Instructions to follow. The whole answer is the data below, retyped exactly.

Extracted records section start

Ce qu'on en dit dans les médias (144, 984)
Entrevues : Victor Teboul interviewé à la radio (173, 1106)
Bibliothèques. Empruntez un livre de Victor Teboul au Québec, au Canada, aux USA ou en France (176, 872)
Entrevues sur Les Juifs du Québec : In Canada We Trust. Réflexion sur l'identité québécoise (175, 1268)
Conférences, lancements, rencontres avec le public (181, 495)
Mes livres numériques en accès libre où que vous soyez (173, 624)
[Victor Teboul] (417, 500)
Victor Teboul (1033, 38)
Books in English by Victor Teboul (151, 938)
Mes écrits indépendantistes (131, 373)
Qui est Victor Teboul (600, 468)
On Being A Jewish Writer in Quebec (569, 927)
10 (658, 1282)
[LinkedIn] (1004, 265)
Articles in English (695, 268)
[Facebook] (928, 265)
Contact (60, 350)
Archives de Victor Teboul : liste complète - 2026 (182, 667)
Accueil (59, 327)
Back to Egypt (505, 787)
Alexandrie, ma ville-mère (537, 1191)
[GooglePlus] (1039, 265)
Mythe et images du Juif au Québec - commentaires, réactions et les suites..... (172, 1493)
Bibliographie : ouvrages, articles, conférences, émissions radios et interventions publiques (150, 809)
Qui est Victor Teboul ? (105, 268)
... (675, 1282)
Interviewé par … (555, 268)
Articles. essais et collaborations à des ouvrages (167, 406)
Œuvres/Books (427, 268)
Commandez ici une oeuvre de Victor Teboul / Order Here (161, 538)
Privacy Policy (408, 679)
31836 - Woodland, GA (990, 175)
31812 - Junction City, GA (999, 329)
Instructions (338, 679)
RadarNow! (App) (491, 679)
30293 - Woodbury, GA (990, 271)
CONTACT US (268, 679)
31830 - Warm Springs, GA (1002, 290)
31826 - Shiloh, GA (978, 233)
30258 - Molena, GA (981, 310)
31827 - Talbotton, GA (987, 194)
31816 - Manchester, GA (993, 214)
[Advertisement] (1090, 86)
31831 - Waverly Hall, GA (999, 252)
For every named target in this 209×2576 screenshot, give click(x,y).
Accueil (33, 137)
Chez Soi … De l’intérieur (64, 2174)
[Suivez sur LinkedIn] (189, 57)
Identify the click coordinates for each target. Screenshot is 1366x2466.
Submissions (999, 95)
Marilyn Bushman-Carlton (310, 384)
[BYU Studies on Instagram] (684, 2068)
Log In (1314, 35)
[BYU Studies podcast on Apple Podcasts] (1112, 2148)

Extracted records section end

Answer section.
Ce qu'on en dit dans les médias (144, 984)
Entrevues : Victor Teboul interviewé à la radio (173, 1106)
Bibliothèques. Empruntez un livre de Victor Teboul au Québec, au Canada, aux USA ou en France (176, 872)
Entrevues sur Les Juifs du Québec : In Canada We Trust. Réflexion sur l'identité québécoise (175, 1268)
Conférences, lancements, rencontres avec le public (181, 495)
Mes livres numériques en accès libre où que vous soyez (173, 624)
[Victor Teboul] (417, 500)
Victor Teboul (1033, 38)
Books in English by Victor Teboul (151, 938)
Mes écrits indépendantistes (131, 373)
Qui est Victor Teboul (600, 468)
On Being A Jewish Writer in Quebec (569, 927)
10 (658, 1282)
[LinkedIn] (1004, 265)
Articles in English (695, 268)
[Facebook] (928, 265)
Contact (60, 350)
Archives de Victor Teboul : liste complète - 2026 (182, 667)
Accueil (59, 327)
Back to Egypt (505, 787)
Alexandrie, ma ville-mère (537, 1191)
[GooglePlus] (1039, 265)
Mythe et images du Juif au Québec - commentaires, réactions et les suites..... (172, 1493)
Bibliographie : ouvrages, articles, conférences, émissions radios et interventions publiques (150, 809)
Qui est Victor Teboul ? (105, 268)
... (675, 1282)
Interviewé par … (555, 268)
Articles. essais et collaborations à des ouvrages (167, 406)
Œuvres/Books (427, 268)
Commandez ici une oeuvre de Victor Teboul / Order Here (161, 538)
Privacy Policy (408, 679)
31836 - Woodland, GA (990, 175)
31812 - Junction City, GA (999, 329)
Instructions (338, 679)
RadarNow! (App) (491, 679)
30293 - Woodbury, GA (990, 271)
CONTACT US (268, 679)
31830 - Warm Springs, GA (1002, 290)
31826 - Shiloh, GA (978, 233)
30258 - Molena, GA (981, 310)
31827 - Talbotton, GA (987, 194)
31816 - Manchester, GA (993, 214)
[Advertisement] (1090, 86)
31831 - Waverly Hall, GA (999, 252)
For every named target in this 209×2576 screenshot, give click(x,y).
Accueil (33, 137)
Chez Soi … De l’intérieur (64, 2174)
[Suivez sur LinkedIn] (189, 57)
Identify the click coordinates for each target. Screenshot is 1366x2466.
Submissions (999, 95)
Marilyn Bushman-Carlton (310, 384)
[BYU Studies on Instagram] (684, 2068)
Log In (1314, 35)
[BYU Studies podcast on Apple Podcasts] (1112, 2148)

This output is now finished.